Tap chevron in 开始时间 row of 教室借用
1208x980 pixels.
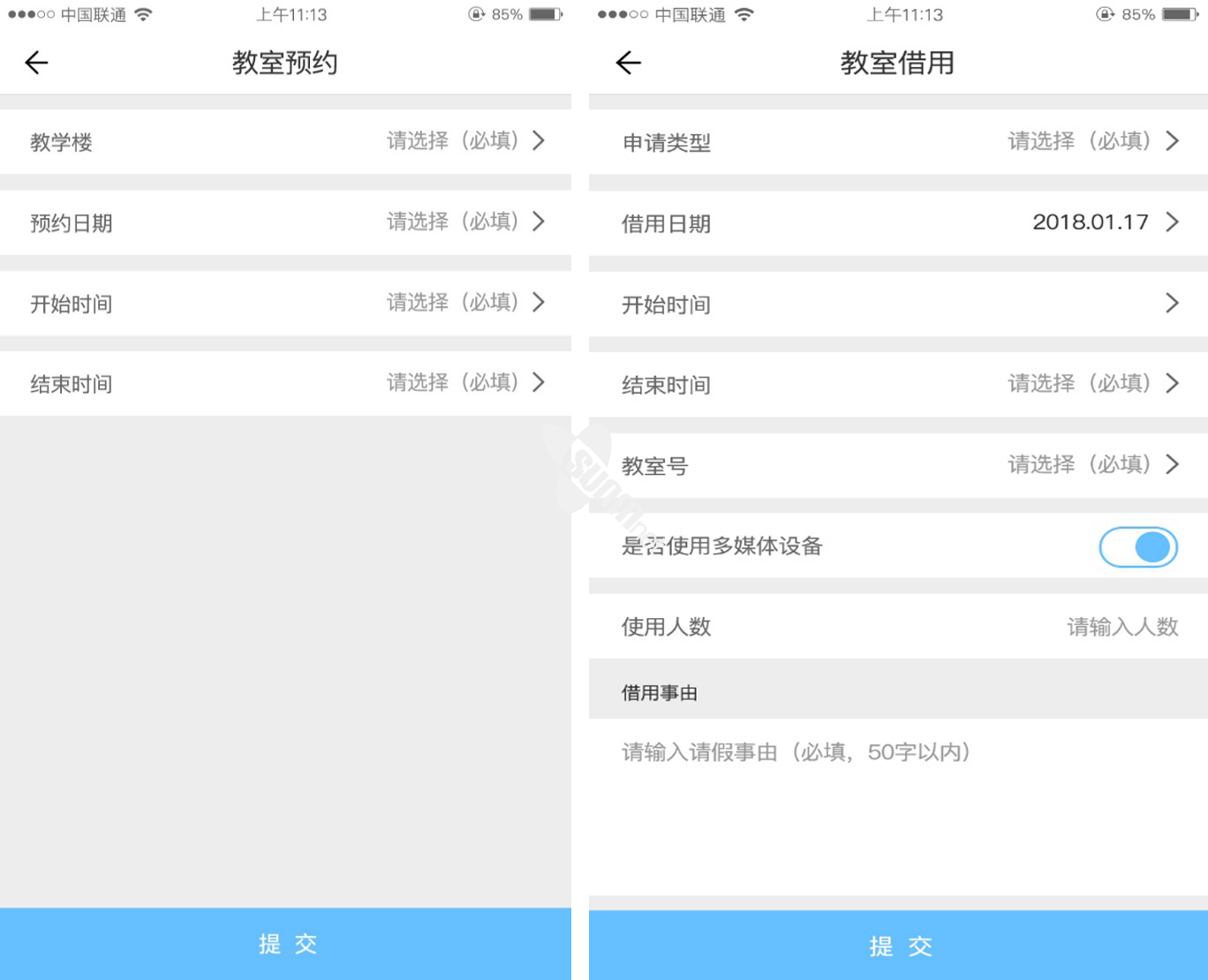point(1172,304)
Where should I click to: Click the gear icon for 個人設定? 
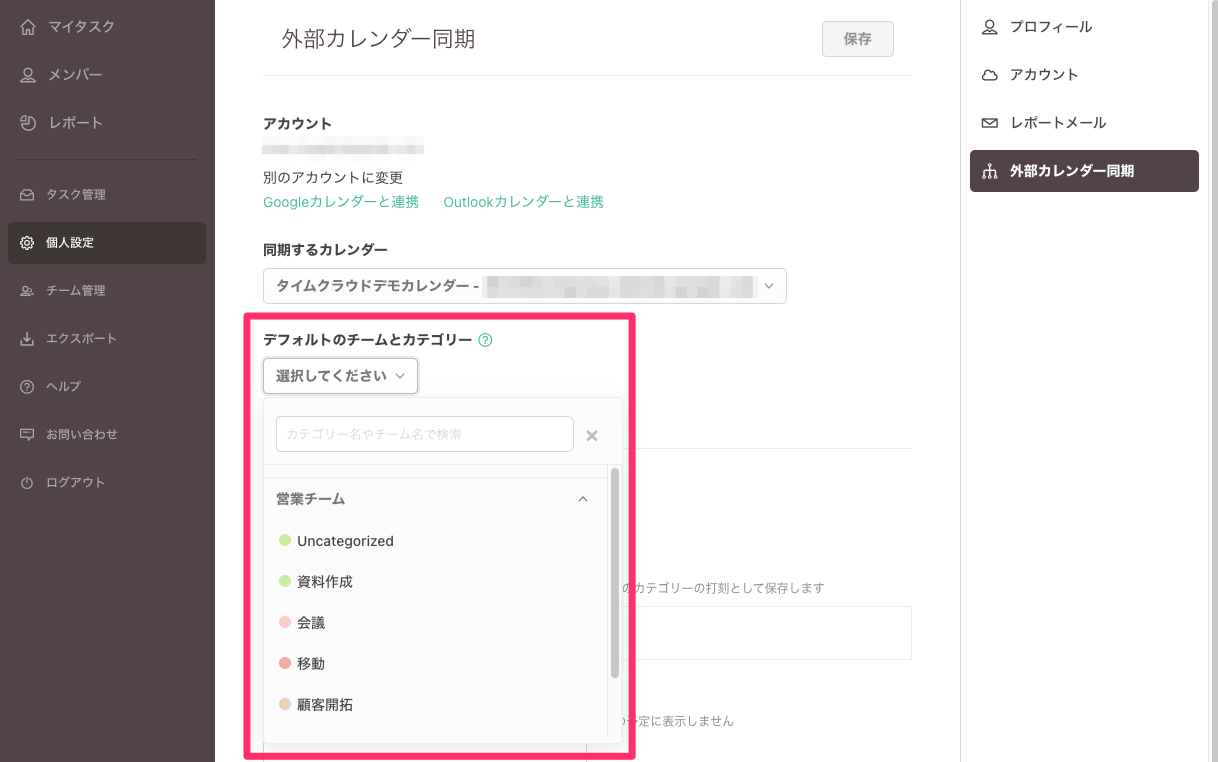(27, 243)
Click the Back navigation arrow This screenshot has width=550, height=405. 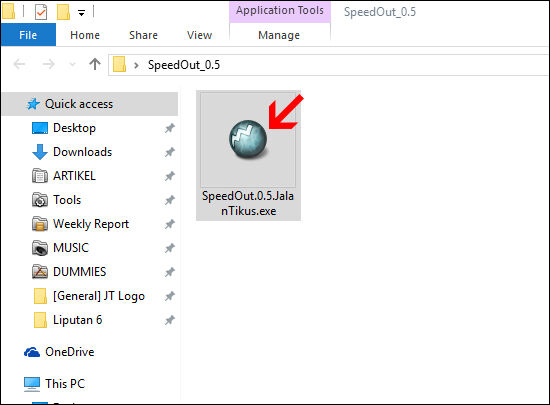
┄┄┄┄┄┄┄┄┄┄
[What the task requires]: Where the line containing "Where should I" appears, begin copying there and continue exactly through the final line of the records; both end lines belong in the copy, pictures do not.

[Solved problem]:
Where should I click to: Click the gear icon for 個人設定? 
(27, 243)
Click the Back navigation arrow This screenshot has width=550, height=405. 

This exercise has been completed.